One obstacle to the prospective marriage was steadily diminishing in magnitude; Miss Barrett, with a new joy in life, new hopes, new interests, gained in health and strength from month to month. The winter of 1845-46 was unusually mild. In January one day she walked—walked, and was not carried—downstairs to the drawing-room. Spring came early that year; in the first week of February lilacs and hawthorn were in bud, elders in leaf, thrushes and white-throats in full song. In April Miss Barrett gave pledges of her confidence in the future by buying a bonnet; a little like a Quaker's, it seemed to her, but the learned pronounced it fashionable. Early in May, that bonnet, with its owner and Arabel and Flush, appeared in Regent's Park, while sunshine was filtering through the leaves. The invalid left her carriage, set foot upon the green grass, reached up and plucked a little laburnum blossom ("for reasons"), saw the "strange people moving about like phantoms of life," and felt that she alone and the idea of one who was absent were real—"and Flush," she adds with a touch of remorse, "and Flush a little too." Many drives and walks followed; at the end of May she feloniously gathered some pansies, the flowers of Paracelsus, and this notwithstanding the protest of Arabel, in the Botanical Gardens, and felt the unspeakable beauty of the common grass. Later in the year wild roses were found at Hampstead; and on a memorable day the invalid—almost perfect in health—was guided by kind and learned Mrs Jameson through the pictures and statues of the poet Rogers's collection. On yet another occasion it was Mr Kenyon who drove her to see the strange new sight of the Great Western train coming in; the spectators procured chairs, but the rush of people and the earth-thunder of the engine almost overcame Miss Barrett's nerves, which on a later trial shrank also from the more harmonious thunder of the organ of the Abbey. Sundays came when she enjoyed the privilege of sitting if not in a pew at least in the secluded vestry of a Chapel, and joining unseen in those simple forms of prayer and praise which she valued most. Altogether something like a miracle in the healing of the sick had been effected.
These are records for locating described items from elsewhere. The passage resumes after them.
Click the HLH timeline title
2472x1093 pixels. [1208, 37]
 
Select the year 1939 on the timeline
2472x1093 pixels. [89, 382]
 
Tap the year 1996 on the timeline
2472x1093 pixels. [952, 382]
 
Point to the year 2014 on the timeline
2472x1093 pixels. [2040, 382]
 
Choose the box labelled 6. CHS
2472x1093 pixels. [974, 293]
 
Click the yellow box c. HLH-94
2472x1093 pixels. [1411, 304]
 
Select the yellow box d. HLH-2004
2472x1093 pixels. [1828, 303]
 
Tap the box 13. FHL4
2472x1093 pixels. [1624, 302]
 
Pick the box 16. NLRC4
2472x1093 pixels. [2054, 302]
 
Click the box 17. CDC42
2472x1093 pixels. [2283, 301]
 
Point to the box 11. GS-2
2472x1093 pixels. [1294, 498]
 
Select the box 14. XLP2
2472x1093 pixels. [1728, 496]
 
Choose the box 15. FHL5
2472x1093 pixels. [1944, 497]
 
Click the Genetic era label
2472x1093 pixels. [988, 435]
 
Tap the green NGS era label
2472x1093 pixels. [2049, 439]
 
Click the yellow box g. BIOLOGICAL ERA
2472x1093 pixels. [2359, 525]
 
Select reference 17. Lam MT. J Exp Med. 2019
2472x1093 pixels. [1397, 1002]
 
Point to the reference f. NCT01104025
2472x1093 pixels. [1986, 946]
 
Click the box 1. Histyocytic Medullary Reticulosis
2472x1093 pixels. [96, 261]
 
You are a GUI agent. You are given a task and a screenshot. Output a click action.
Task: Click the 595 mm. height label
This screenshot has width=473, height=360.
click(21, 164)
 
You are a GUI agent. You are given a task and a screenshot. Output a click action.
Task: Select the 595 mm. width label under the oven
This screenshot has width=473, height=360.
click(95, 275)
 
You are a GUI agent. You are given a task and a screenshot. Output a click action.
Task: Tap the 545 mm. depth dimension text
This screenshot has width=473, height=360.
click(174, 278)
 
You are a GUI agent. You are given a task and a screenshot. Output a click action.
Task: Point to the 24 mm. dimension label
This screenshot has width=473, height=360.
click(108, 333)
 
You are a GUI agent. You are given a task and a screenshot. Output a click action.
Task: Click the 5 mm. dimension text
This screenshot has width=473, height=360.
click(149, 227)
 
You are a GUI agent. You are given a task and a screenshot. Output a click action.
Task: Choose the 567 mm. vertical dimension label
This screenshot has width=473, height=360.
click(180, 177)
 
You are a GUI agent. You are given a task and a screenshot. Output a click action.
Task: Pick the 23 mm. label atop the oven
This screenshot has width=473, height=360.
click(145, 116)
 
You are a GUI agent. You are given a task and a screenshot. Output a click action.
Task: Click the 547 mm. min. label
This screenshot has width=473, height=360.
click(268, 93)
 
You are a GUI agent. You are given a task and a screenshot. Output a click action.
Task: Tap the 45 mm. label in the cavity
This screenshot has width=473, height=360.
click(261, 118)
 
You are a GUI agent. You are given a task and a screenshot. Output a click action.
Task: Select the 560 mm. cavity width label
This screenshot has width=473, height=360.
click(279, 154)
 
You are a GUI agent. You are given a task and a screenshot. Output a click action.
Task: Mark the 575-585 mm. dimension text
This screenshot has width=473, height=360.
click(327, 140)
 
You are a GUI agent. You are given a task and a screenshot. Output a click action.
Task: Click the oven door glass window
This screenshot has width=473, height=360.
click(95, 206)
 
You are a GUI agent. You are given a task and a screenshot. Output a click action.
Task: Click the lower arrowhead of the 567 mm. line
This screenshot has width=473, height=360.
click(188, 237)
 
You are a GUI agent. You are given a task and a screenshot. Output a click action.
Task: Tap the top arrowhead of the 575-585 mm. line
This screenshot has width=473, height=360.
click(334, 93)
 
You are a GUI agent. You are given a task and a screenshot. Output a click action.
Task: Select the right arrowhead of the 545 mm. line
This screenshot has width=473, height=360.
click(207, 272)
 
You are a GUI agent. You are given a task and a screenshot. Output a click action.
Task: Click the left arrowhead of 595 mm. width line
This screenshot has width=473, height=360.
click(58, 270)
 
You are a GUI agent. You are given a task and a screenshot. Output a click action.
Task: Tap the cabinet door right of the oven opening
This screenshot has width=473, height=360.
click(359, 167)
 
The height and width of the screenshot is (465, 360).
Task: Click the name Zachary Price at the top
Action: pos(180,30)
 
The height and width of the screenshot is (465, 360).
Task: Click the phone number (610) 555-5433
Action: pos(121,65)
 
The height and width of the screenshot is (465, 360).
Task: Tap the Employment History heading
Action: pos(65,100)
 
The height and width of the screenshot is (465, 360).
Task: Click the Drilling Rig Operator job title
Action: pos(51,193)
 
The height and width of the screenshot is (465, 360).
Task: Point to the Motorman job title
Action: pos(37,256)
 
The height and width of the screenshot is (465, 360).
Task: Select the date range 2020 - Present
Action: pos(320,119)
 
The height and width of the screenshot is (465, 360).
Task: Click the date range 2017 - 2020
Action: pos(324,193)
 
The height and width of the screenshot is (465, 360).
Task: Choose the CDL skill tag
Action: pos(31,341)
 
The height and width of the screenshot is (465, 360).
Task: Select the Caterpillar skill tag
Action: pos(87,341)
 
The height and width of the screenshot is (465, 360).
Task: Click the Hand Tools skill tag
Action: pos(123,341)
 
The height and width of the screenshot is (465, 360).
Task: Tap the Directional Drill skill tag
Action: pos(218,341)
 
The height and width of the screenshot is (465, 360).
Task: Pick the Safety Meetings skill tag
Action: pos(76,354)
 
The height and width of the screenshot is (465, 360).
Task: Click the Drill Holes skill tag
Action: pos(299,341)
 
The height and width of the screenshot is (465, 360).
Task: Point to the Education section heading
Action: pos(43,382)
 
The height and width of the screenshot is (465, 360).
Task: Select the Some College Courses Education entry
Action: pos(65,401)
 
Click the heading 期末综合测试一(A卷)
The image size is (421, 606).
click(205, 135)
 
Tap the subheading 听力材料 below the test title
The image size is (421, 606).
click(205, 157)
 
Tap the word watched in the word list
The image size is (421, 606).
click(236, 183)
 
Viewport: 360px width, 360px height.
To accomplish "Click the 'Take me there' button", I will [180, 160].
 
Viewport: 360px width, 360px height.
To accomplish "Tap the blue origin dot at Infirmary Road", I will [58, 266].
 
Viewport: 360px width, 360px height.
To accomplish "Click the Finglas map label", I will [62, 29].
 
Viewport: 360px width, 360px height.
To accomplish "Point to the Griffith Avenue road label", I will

Money difficulty there was none. Browning, it is true, was not in a position to undertake the expenses of even such a simple household economy as they both desired. He was prepared to seek for any honourable service—diplomatic or other—if that were necessary. But Miss Barrett was resolved against task-work which might divert him from his proper vocation as a poet. And, thanks to the affection of an uncle, she had means—some £400 a year, capable of considerable increase by re-investment of the principal—which were enough for two persons who could be content with plain living in Italy. Browning still urged that he should be the bread-winner; he implored that her money should be made over to her own family, so that no prejudice against his action could be founded on any mercenary feeling; but she remained firm, and would consent only to its transference to her two sisters in the event of his death. And so the matter rested and was dismissed from the thoughts of both the friends.

Having the great patience of love, Browning would not put the least pressure upon Miss Barrett as to the date of their marriage; if waiting long was for her good, then he would wait. But matters seemed tending towards the desired end. In January he begged her to "begin thinking"; before that month had closed it was agreed that they should look forward to the late summer or early autumn as the time of their departure to Italy. Not until March would Miss Barrett permit Browning to fetter his free will by any engagement; then, to satisfy his urgent desire, she declared that she was willing to chain him, rivet him—"Do you feel how the little fine chain twists round and round you? do you hear the stroke of the riveting?" But the links were of a kind to be loosed if need be at a moment's notice. June came, and with it a proposal from a well-intentioned friend, Miss Bayley, to accompany her to Italy, if, by and by, such a change of abode seemed likely to benefit her health. Miss Barrett was prepared to accept the offer if it seemed right to Browning, or was ready, if he thought it expedient, to wait for another year. His voice was given, with such decision as was possible, in favour of their adhering to the plan formed for the end of summer; they both felt the present position hazardous and tormenting; to wear the mask for another year would suffocate them; they were "standing on hot scythes."

Accordingly during the summer weeks there is much poring over guide-books to Italy; much weighing of the merits of this place of residence and of that. Shall it be Sorrento? Shall it be La Cava? or Pisa? or Ravenna? or, for the matter of that, would not Seven Dials be as happy a choice as any, if only they could live and work side by side? There is much balancing of the comparative ease and the comparative cost of routes, the final decision being in favour of reaching Italy by way of France. And as the time draws nearer there is much searching of time-tables, in the art of mastering which Robert Browning seems hardly to have been an expert. May Mr Kenyon be told? Or is it not kinder and wiser to spare him the responsibility of knowing? Mrs Jameson, who had made a friendly proposal similar to that of Miss Bayley,—may she be half-told? Or shall she be invited to join the travellers on their way? What books shall be brought? What baggage? And how may a box and a carpet bag be conveyed out of 50 Wimpole Street with least observation?